• **Text section**

Even though migrants add substantially to the economy, they are always not seen favourably by the recipient states/cities. They are considered a burden, often accused of indulging in criminal activities, and exploited for political gains. While such an attitude is wrong and unfair, it creates roadblocks for the migrants. Among these are lack of formal residency rights, lack of identity proof; lack of political representation, inadequate housing, low-paid, insecure or hazardous work and extreme vulnerability of women and children to trafficking and sex exploitation. Then there is exclusion from State-provided services such as health and education and discrimination based on ethnicity, religion, class or gender.

These problems arise because social and political rights in this country are based on the assumption that people are sedentary. Under the public distribution system, for example, people’s ration cards are invalid in their destinations of work. These migrants depend either on their employer or labour contractor for food provisions or purchase food in the open market. The Aadhaar project seeks to remedy this basic problem of establishing identity and ensuring portability of entitlements.

• **Information provided**

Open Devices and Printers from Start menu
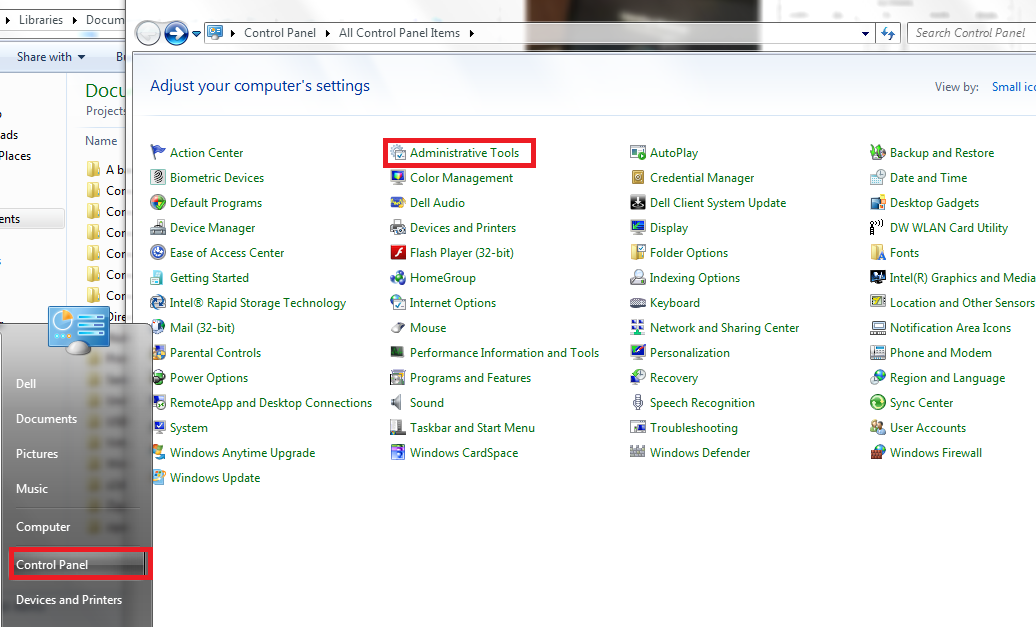The height and width of the screenshot is (627, 1036). (x=69, y=599)
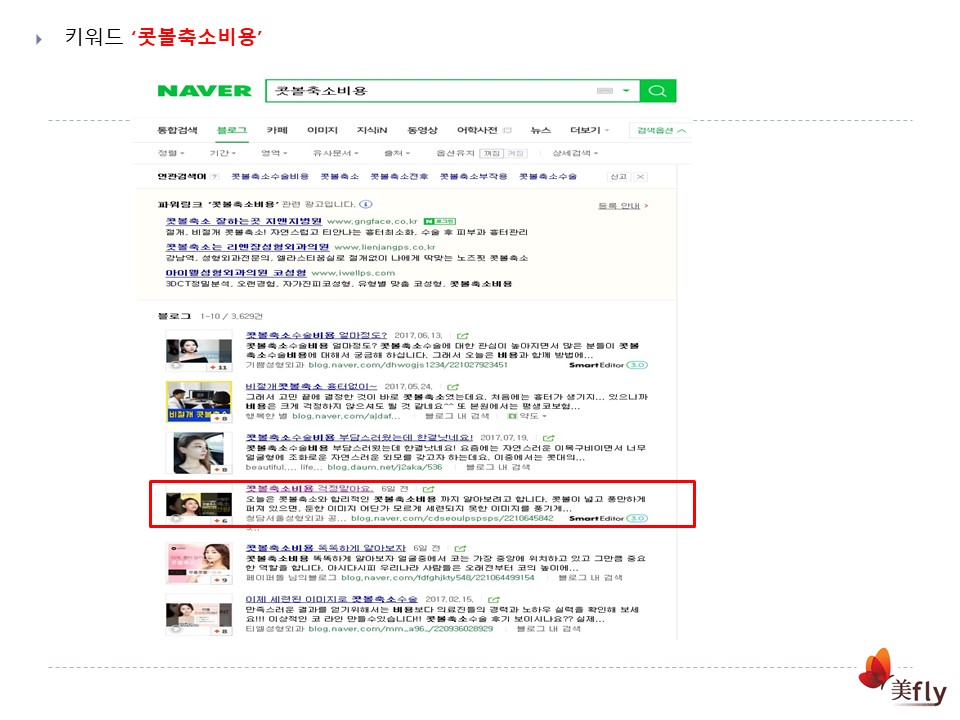The image size is (960, 720).
Task: Click the green search magnifier button
Action: click(657, 91)
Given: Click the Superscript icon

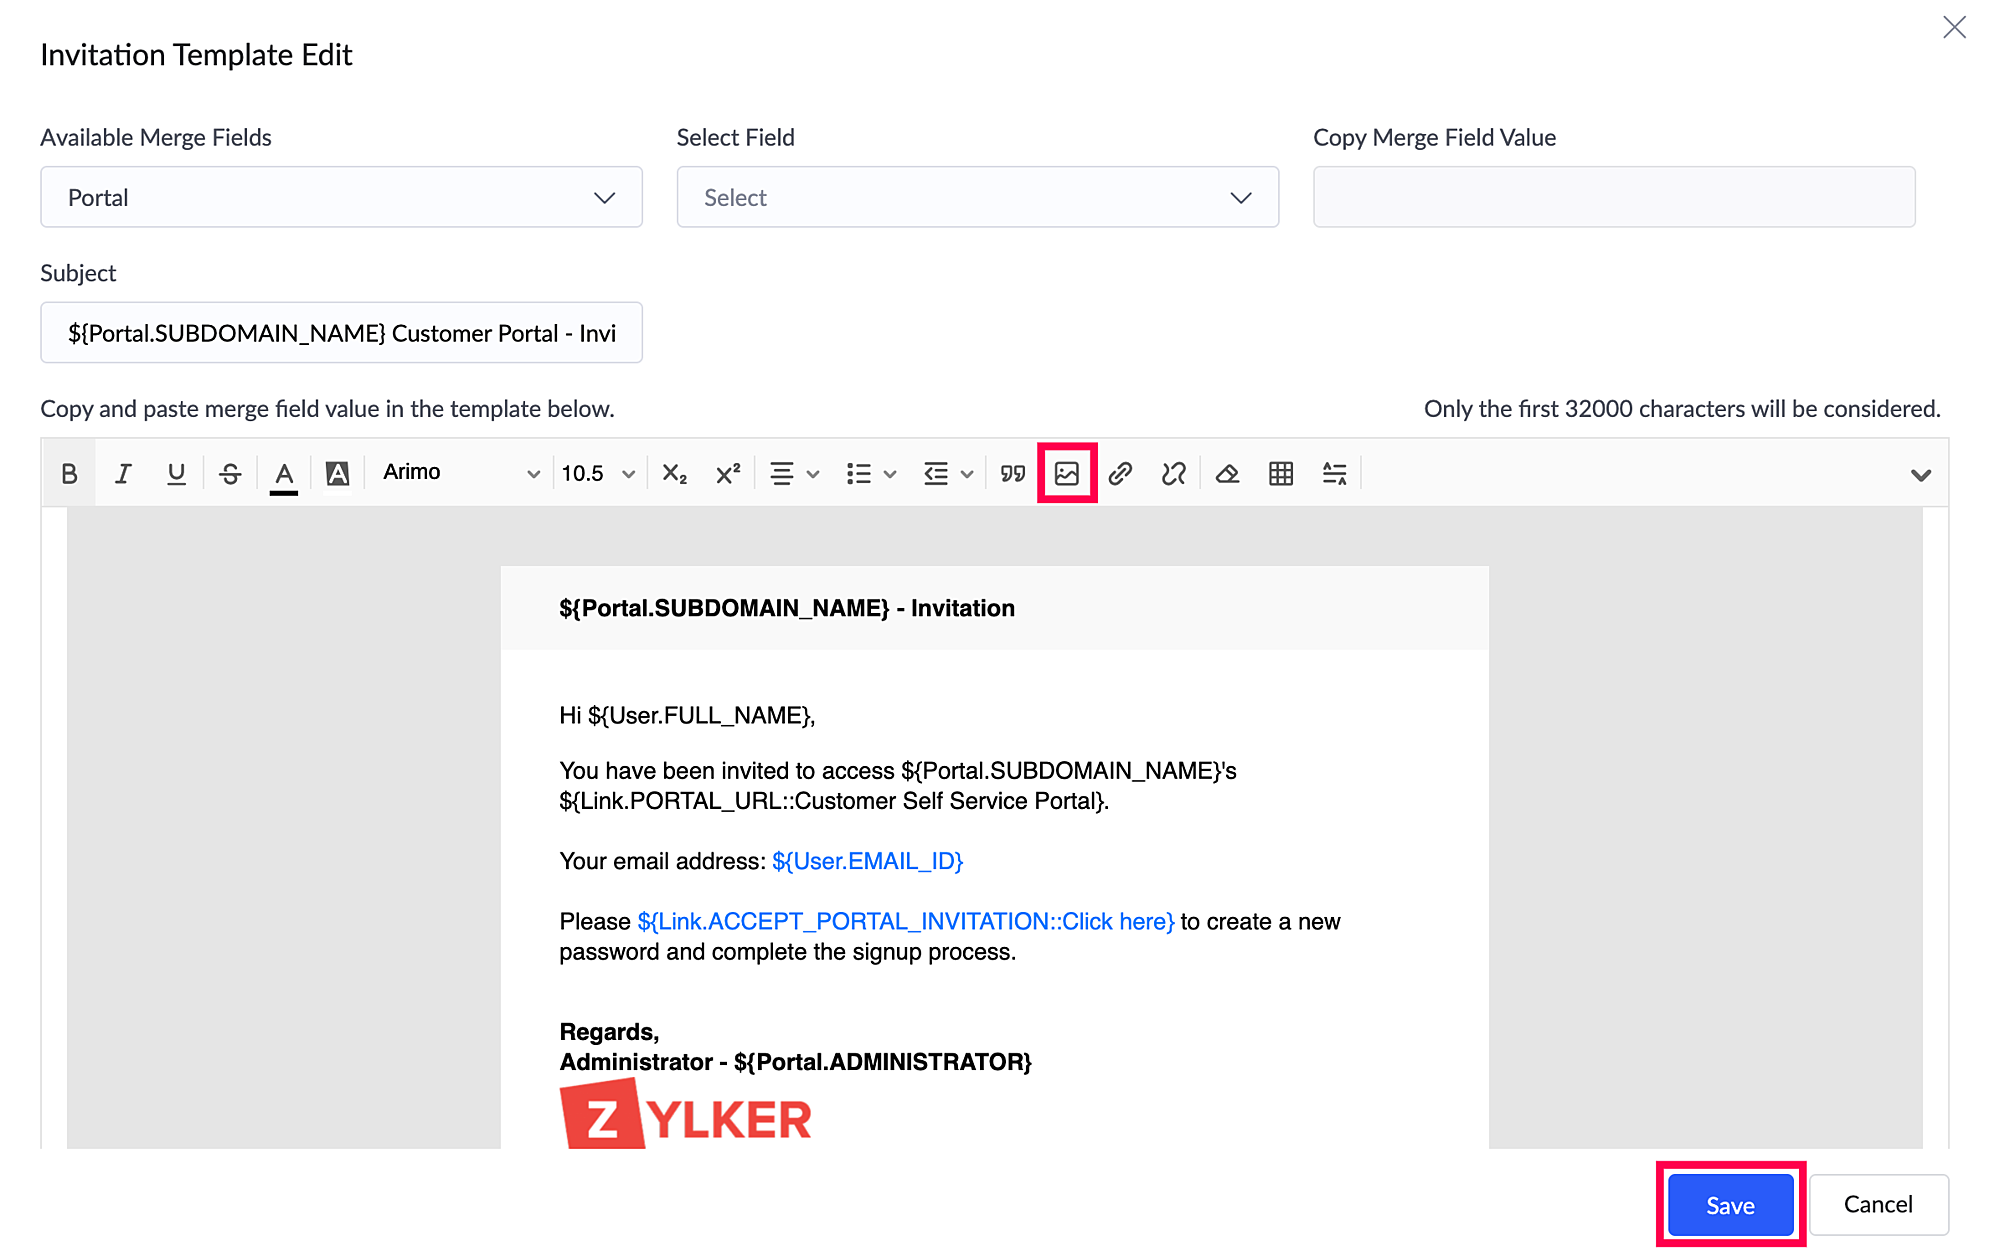Looking at the screenshot, I should pos(728,473).
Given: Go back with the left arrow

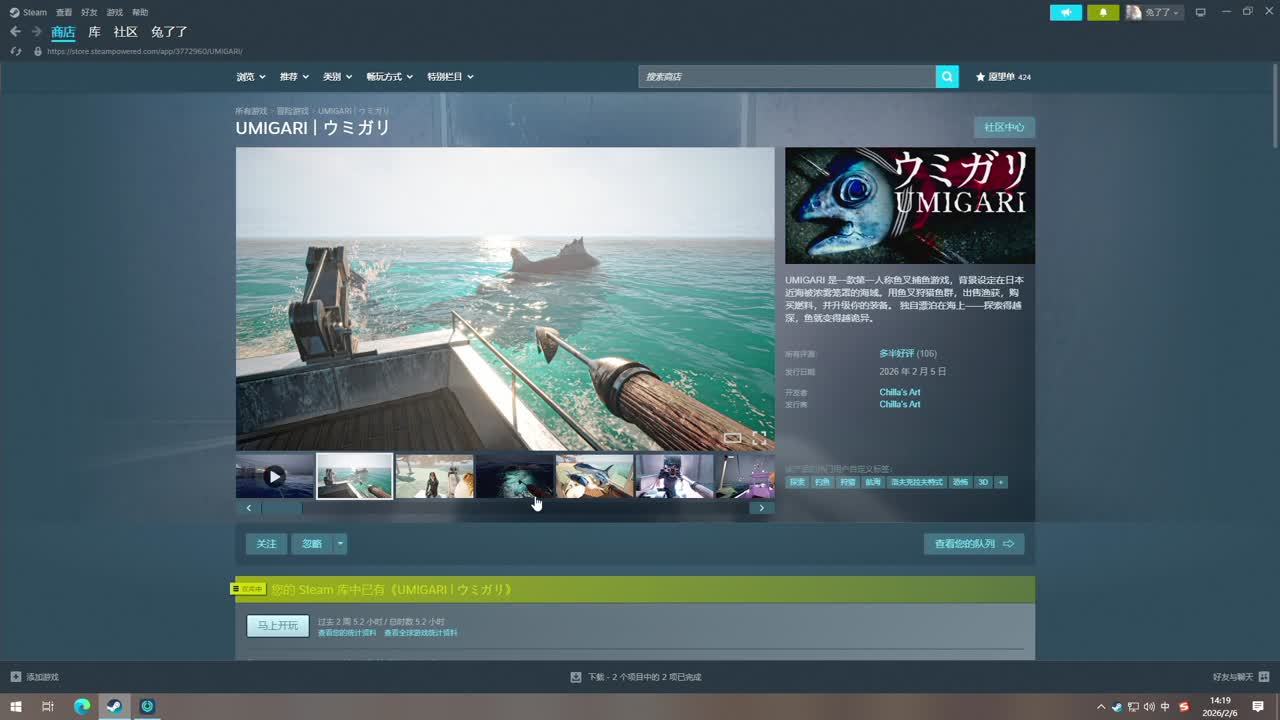Looking at the screenshot, I should click(x=15, y=32).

• **Tasks to carry out**
A. According to the passage on migrants, why do migrants run into these problems with rights and entitlements? Answer in one to three sentences.
B. Write out part of the passage on migrants word for word, beginning at the words "Even though migrants" and stopping after "class or gender.".
C. Continue the passage on migrants from its last sentence.
The data has no connection to the passage on migrants.

• **Answers below**
A. Social and political rights in the country rest on the assumption that people are sedentary. Under the public distribution system, for example, migrants' ration cards are invalid where they go to work, so they must rely on an employer or labour contractor for food or buy it on the open market.

B.
Even though migrants add substantially to the economy, they are always not seen favourably by the recipient states/cities. They are considered a burden, often accused of indulging in criminal activities, and exploited for political gains. While such an attitude is wrong and unfair, it creates roadblocks for the migrants. Among these are lack of formal residency rights, lack of identity proof; lack of political representation, inadequate housing, low-paid, insecure or hazardous work and extreme vulnerability of women and children to trafficking and sex exploitation. Then there is exclusion from State-provided services such as health and education and discrimination based on ethnicity, religion, class or gender.

C.
While the socio-economic factors associated with international (cross-border) migration dynamics have been well documented, processes of internal migration, within developing countries in particular, are not as understood enough. In India, internal migration has been accorded very low priority by the government, partly due to a serious knowledge gap on its extent, nature and magnitude. This must change. National and state governments have a clear role and responsibility t not only in protecting and promoting migrants’ access to social services, but also in enabling migrants to become socially and politically active citizens.